Last week alone, my vocab test included the words: almond mom (a mom who is constantly monitoring her daughter’s diet), “stealthing” (a dude who says he’s going to use a condom and then doesn’t!), and “school refusal” (teens who spent too much time at home during the pandemic and now refuse to go to school). Someday I’ll write a whole article about how teenagers don’t have the right to “refuse” much of anything if they are living under your roof, eating your food, and availing themselves of your cell phone plan. But I digress. 

Image via Women’s Health/Instagram

Celebrities not disclosing HRT or plastic surgery procedures 

I’ve been annoyed with aging celebrities projecting their “natural” aging to the rest of us midlifers even before I WAS a midlifer. Let’s take Jennifer Lopez as a prime example. I’m thrilled that she looks like she’s only 30 when she’s actually 53. And I’m sure that she works out hard every day to have those abs. Congrats! But you can’t tell me – as someone who has several twin-bearing women in her circle – that she didn’t have a tummy tuck after birthing twins! Twin-skin is real, and no amount of crunches is going to eliminate that! I actually sat next to my sister in a plastic surgeon’s office when he told her that her twin-skin had to be surgically dealt with if she wanted it gone. 

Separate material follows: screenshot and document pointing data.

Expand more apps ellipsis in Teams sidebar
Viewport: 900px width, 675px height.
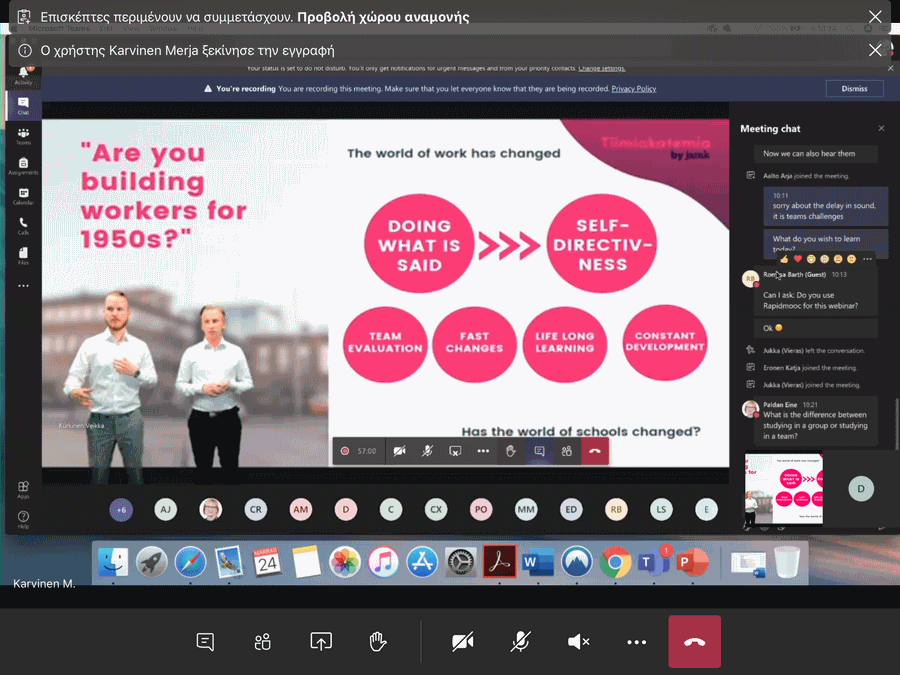click(x=23, y=286)
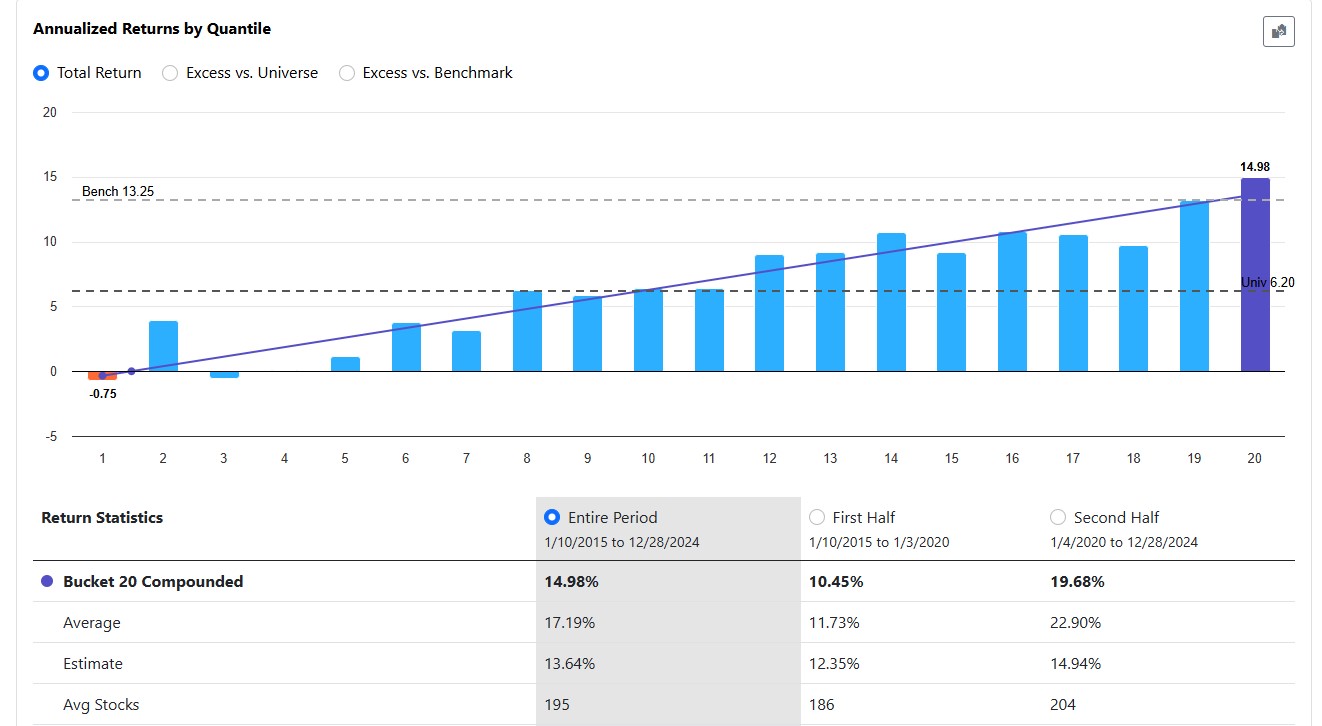
Task: Click the purple quantile 20 bar
Action: click(1255, 275)
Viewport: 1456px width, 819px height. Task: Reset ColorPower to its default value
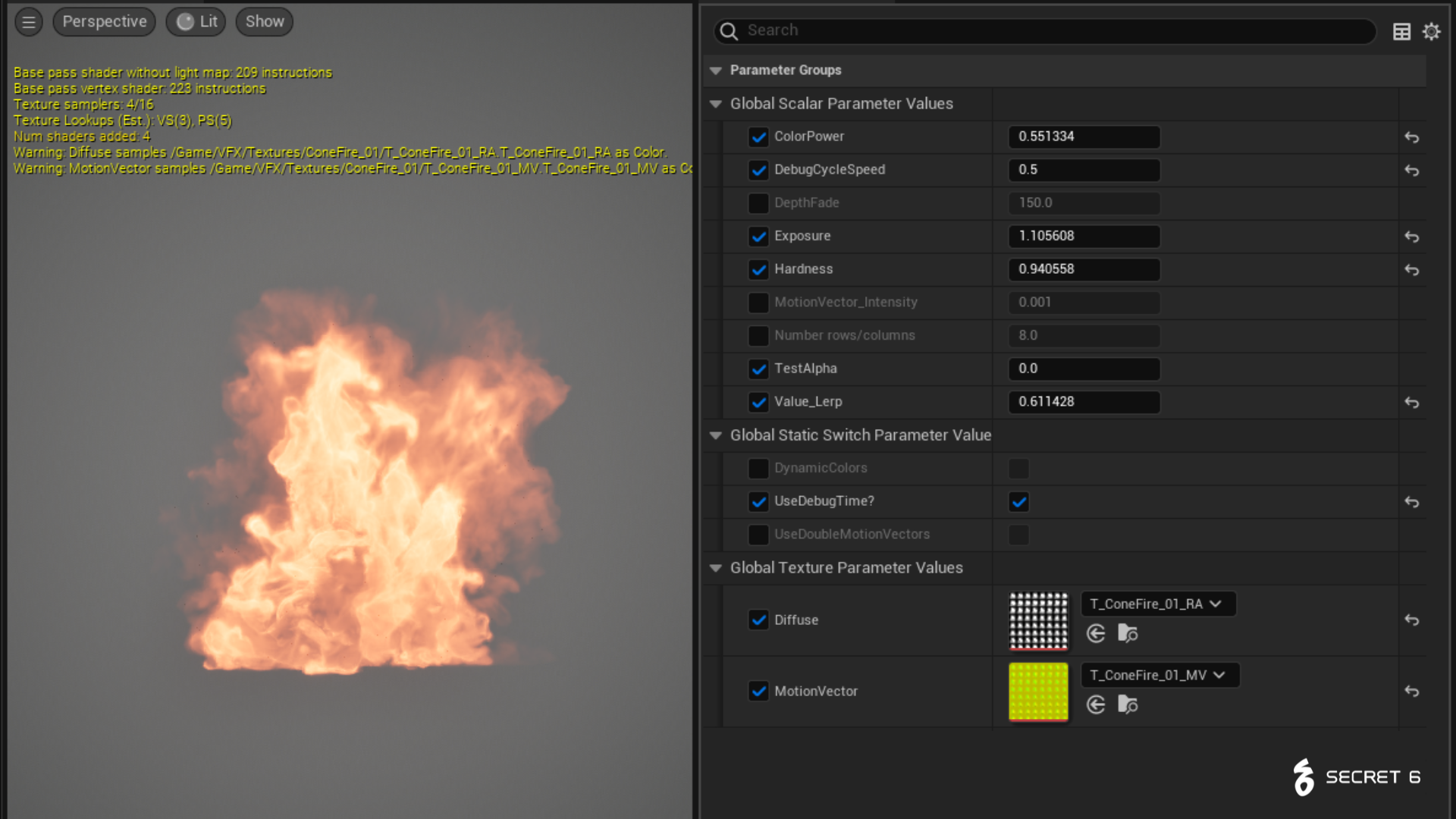pos(1411,137)
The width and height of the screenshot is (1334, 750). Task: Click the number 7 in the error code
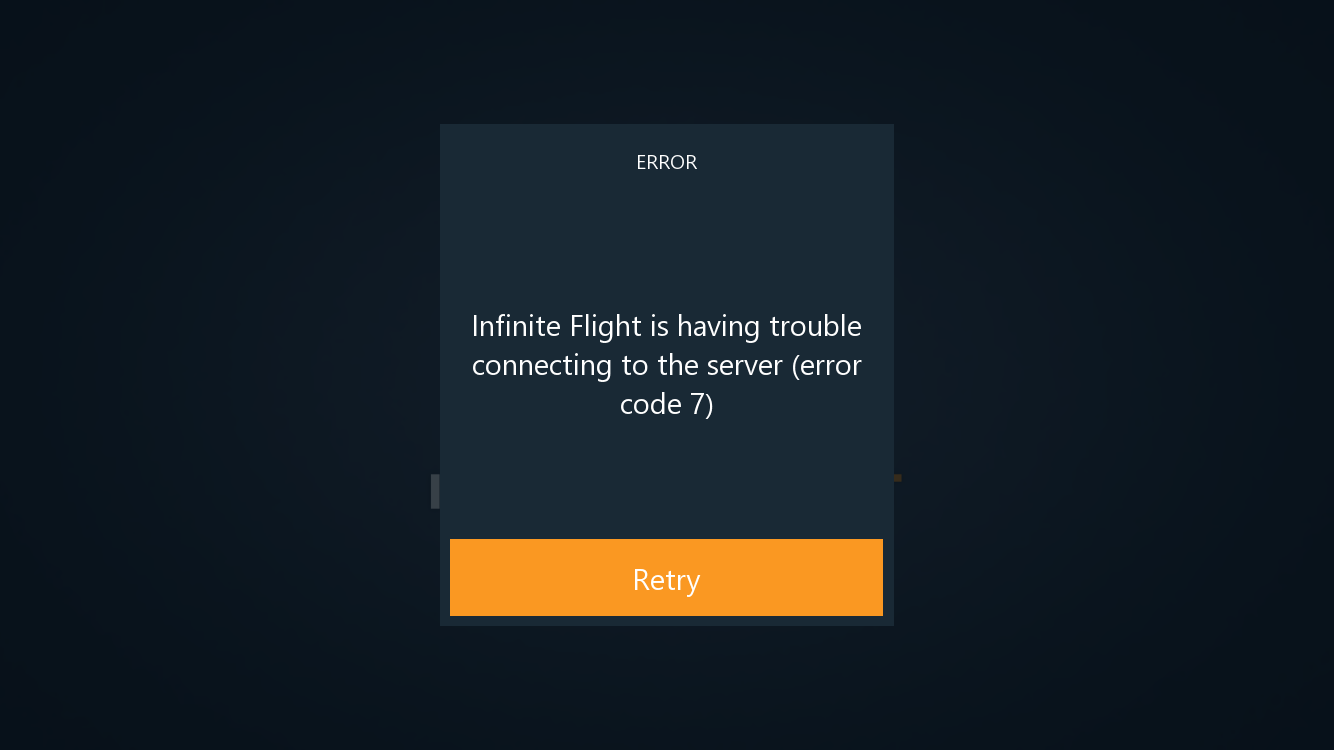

So why do celebs like J-Lo grind my gears when it comes to this? Because she’s setting an incredibly unrealistic standard – not just for women in their 50s, but for women who have had twins. I would have so much more respect for these celebrities if they would issue a statement like, “I exercise a ton with my trainer, I have an exceptionally healthy diet thanks to my kitchen staff, I have a cabinet full of lotions and potions worth more than the average annual income in America, and I had a tummy tuck after my twins were born.” There. Is that so hard? 

Also, if I had $100 left to my name, I’d bet $99 of it that the ageless Jennifers (Lopez and Aniston) and their ilk are on hormone replacement therapy – a treatment that many midlife women are not eligible for due to various health conditions and family history. Not that HRT or plastic surgery is anyone’s business of course, but when a false narrative is projected to the public as a natural aging process, it can be extremely dangerous. When such a beauty standard is in the limelight, it sets an unnatural expectation that leads to body dysphoria, unhealthy eating, and depression in women of a similar age group. So, is a little transparency too much to ask?